ReplyDeletemore specifically, I have 27 columns and i need to return the number of occurrences >=0 and <1 for each row.
could you help?
thanks!
tiziana
Hi Tiziana,
DeleteI haven't used Spotfire in about a year so I'm not remembering everything correctly but this is already not easy in SQL itself; it requires you to unpivot your rows and consider them one at a time.
Assume you have this table (Oracle DB syntax):
CREATE TABLE test( id NUMBER
,col1 NUMBER
,col2 NUMBER
,col3 NUMBER
);
And put some data into it:
INSERT ALL
INTO test (id, col1, col2, col3) VALUES (1, 0.2, 0.3, 1)
INTO test (id, col1, col2, col3) VALUES (2, 3, 4, 1)
INTO test (id, col1, col2, col3) VALUES (3, 0, 1, 0)
SELECT 1 FROM DUAL;
Now you can simulate countfis as:
SELECT id
,SUM(CASE WHEN val >= 0 AND val < 1 THEN 1 ELSE 0 END) AS cnt
FROM test
UNPIVOT(val FOR col_name IN (col1, col2, col3)) u
GROUP BY id
;
This will give you as output a row for each id with the count of items >=0 and < 1.

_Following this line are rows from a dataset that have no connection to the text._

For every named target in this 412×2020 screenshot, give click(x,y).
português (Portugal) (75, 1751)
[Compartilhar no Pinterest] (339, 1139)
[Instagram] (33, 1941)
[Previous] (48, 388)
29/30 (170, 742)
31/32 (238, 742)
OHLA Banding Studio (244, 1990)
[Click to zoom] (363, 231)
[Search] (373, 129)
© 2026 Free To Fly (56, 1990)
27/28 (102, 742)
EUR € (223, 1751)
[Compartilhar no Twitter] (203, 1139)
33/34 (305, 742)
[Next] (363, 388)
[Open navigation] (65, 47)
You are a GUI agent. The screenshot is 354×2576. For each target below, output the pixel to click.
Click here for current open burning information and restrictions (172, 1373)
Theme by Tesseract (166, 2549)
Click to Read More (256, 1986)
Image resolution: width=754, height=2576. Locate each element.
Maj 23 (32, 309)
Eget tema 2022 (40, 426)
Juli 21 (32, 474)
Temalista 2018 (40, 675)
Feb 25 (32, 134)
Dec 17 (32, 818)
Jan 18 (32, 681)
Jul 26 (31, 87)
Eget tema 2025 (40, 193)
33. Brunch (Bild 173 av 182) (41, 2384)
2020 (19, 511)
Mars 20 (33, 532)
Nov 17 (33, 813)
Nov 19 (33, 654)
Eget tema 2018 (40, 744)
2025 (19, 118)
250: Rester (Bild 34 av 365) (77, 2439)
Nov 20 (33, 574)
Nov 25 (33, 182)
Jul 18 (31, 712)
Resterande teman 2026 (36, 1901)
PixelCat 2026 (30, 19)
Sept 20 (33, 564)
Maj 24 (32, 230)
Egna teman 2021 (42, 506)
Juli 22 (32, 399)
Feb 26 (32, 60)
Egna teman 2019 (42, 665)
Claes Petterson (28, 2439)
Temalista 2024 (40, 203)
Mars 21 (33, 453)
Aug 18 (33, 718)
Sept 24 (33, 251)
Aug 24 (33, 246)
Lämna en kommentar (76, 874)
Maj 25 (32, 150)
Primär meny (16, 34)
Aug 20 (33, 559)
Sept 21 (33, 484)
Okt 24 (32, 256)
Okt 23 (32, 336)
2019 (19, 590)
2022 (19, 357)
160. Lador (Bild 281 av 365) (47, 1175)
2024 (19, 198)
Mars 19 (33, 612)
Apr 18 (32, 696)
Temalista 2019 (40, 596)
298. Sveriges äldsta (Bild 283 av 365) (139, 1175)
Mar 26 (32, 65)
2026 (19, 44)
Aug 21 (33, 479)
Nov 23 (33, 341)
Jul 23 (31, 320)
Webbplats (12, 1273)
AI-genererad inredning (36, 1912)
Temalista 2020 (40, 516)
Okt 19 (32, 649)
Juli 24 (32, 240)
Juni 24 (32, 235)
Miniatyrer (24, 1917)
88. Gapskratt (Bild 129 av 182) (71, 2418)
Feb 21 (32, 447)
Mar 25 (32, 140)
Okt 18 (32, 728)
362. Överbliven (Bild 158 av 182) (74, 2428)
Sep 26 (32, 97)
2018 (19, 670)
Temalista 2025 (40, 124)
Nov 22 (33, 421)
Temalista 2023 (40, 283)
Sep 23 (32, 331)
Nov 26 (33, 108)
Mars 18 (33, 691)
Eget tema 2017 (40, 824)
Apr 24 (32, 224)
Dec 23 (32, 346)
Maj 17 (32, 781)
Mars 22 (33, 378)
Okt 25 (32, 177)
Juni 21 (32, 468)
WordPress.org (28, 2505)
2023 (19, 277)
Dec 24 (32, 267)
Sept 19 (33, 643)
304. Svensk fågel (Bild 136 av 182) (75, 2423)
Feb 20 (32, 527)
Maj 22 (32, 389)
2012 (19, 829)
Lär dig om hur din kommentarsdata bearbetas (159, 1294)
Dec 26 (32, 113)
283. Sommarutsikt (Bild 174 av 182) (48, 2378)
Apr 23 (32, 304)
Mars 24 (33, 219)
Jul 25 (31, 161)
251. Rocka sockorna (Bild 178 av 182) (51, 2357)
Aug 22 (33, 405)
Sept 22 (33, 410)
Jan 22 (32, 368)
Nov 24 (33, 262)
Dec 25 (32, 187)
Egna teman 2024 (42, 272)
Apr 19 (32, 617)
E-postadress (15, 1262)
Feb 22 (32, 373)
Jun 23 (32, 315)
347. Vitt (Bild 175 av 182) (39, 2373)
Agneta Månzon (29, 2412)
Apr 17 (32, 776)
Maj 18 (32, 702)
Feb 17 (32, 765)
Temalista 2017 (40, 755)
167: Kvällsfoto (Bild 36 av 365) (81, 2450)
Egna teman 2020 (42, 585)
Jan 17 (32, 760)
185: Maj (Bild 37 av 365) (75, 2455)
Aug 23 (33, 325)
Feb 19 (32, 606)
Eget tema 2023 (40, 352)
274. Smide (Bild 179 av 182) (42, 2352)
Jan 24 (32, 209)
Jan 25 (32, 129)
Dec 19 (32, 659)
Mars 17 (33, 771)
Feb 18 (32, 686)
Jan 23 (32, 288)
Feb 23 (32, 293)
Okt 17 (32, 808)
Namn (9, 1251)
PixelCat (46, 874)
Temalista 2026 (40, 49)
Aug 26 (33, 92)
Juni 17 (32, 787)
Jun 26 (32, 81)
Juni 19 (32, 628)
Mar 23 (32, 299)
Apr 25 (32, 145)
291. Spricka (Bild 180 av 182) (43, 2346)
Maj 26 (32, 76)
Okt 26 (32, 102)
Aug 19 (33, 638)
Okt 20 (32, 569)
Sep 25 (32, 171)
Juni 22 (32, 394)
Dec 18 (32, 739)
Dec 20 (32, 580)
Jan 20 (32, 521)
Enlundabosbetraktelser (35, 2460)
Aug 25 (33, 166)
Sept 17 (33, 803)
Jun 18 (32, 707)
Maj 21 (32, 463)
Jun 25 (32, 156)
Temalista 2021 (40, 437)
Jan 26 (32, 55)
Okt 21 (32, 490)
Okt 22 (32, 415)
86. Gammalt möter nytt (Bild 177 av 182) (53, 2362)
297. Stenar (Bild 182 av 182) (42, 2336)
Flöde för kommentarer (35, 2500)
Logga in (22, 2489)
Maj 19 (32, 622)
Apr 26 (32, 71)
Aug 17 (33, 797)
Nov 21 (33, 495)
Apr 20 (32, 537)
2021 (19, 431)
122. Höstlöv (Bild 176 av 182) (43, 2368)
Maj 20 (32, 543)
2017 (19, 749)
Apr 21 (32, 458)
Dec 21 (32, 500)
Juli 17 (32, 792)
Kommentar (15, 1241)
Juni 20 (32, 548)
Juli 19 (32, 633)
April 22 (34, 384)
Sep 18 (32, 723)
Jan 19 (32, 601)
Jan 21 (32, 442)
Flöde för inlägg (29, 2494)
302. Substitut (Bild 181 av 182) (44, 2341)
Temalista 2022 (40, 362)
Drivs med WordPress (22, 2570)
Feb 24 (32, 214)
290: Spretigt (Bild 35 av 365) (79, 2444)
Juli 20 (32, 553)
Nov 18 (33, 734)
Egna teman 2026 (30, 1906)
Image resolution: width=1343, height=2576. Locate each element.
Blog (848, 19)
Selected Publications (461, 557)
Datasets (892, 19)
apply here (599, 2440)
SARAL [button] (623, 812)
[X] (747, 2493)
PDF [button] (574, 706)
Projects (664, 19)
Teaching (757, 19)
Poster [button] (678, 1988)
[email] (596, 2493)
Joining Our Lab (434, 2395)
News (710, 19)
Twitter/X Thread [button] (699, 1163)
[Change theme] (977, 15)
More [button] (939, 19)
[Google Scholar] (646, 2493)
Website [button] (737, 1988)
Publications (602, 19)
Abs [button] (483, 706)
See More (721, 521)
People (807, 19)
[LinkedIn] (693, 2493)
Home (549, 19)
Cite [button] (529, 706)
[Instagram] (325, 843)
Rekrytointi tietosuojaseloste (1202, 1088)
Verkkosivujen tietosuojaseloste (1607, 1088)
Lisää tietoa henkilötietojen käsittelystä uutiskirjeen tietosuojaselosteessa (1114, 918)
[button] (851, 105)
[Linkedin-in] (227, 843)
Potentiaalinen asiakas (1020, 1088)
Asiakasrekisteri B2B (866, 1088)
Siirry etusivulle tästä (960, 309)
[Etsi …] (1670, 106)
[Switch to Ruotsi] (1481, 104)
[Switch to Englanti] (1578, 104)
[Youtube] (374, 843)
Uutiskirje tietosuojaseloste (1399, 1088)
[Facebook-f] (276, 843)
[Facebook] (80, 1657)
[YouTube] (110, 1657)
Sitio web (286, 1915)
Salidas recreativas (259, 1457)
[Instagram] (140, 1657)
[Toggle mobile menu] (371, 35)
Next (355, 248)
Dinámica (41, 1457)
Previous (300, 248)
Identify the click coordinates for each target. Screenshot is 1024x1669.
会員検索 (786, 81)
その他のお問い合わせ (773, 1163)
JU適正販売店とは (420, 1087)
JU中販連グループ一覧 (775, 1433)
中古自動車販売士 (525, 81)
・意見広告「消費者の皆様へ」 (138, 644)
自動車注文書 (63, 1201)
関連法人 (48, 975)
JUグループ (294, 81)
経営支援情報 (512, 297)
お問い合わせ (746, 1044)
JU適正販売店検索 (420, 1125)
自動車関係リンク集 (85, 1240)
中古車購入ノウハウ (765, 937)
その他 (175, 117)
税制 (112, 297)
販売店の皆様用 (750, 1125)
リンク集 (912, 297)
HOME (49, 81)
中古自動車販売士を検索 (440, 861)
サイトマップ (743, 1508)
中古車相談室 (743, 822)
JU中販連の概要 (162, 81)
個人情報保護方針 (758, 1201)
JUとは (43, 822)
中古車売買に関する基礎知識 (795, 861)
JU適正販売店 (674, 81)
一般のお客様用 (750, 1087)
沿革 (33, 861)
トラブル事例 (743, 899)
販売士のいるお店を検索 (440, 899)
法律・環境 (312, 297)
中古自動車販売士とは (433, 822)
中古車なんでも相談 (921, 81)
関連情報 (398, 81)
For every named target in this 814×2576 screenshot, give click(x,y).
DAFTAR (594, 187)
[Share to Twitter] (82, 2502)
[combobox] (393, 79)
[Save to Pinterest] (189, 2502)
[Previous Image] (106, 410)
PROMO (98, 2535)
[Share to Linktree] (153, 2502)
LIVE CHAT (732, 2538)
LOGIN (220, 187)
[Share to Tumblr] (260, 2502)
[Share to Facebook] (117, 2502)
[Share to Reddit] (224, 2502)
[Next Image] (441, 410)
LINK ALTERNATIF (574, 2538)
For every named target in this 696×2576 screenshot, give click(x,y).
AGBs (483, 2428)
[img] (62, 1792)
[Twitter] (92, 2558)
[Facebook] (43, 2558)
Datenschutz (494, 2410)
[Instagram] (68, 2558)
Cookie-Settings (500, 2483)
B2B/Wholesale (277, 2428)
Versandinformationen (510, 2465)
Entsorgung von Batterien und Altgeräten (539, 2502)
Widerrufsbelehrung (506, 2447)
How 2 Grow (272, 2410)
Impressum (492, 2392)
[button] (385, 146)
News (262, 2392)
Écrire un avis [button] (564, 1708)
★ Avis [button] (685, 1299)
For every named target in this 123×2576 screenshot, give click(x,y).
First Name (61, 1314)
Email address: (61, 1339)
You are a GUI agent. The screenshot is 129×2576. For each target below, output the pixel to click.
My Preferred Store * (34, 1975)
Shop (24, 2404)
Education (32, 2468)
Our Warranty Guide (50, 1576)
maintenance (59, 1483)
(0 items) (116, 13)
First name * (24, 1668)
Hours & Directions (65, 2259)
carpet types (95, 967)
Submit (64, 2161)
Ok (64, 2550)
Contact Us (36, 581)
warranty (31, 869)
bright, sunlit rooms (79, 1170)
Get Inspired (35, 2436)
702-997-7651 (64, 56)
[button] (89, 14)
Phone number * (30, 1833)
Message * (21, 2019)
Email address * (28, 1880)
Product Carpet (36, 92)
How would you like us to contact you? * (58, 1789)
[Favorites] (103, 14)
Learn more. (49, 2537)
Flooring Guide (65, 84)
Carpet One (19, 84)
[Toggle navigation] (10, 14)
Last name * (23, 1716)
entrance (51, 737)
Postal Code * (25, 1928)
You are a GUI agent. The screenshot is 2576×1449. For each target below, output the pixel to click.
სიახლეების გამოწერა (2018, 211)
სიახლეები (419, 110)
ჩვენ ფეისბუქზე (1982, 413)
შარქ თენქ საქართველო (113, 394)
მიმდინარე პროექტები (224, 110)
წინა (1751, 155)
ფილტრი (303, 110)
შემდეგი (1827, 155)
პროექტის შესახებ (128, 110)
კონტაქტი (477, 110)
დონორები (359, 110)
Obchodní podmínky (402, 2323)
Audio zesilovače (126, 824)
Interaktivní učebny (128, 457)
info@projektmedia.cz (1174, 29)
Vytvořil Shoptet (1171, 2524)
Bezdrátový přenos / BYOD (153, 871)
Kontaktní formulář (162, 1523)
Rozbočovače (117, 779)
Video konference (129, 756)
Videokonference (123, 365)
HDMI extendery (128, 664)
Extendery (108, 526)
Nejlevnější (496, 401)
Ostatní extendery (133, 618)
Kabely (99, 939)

Can you translate this into a single Spotfire expression? I am unsure if you can unpivot data on the fly in the expression; if you cannot then you can still create an intermediate table with the unpivoted data and then run the expression on it. Basically you want your table to look like (keep the sample from before in mind):
ID, COL
id1, col1
id1, col2
id1, col3
id2, col1
id2, col2
id2, col3
.
.
.
Then you can easily sum(if([col] >=0 and [col] < 1, 1, 0)) over ([id]) or something similar.
Last resort you can always go with an IronPython script looping over all columns and rows to produce the result you want.
Cheers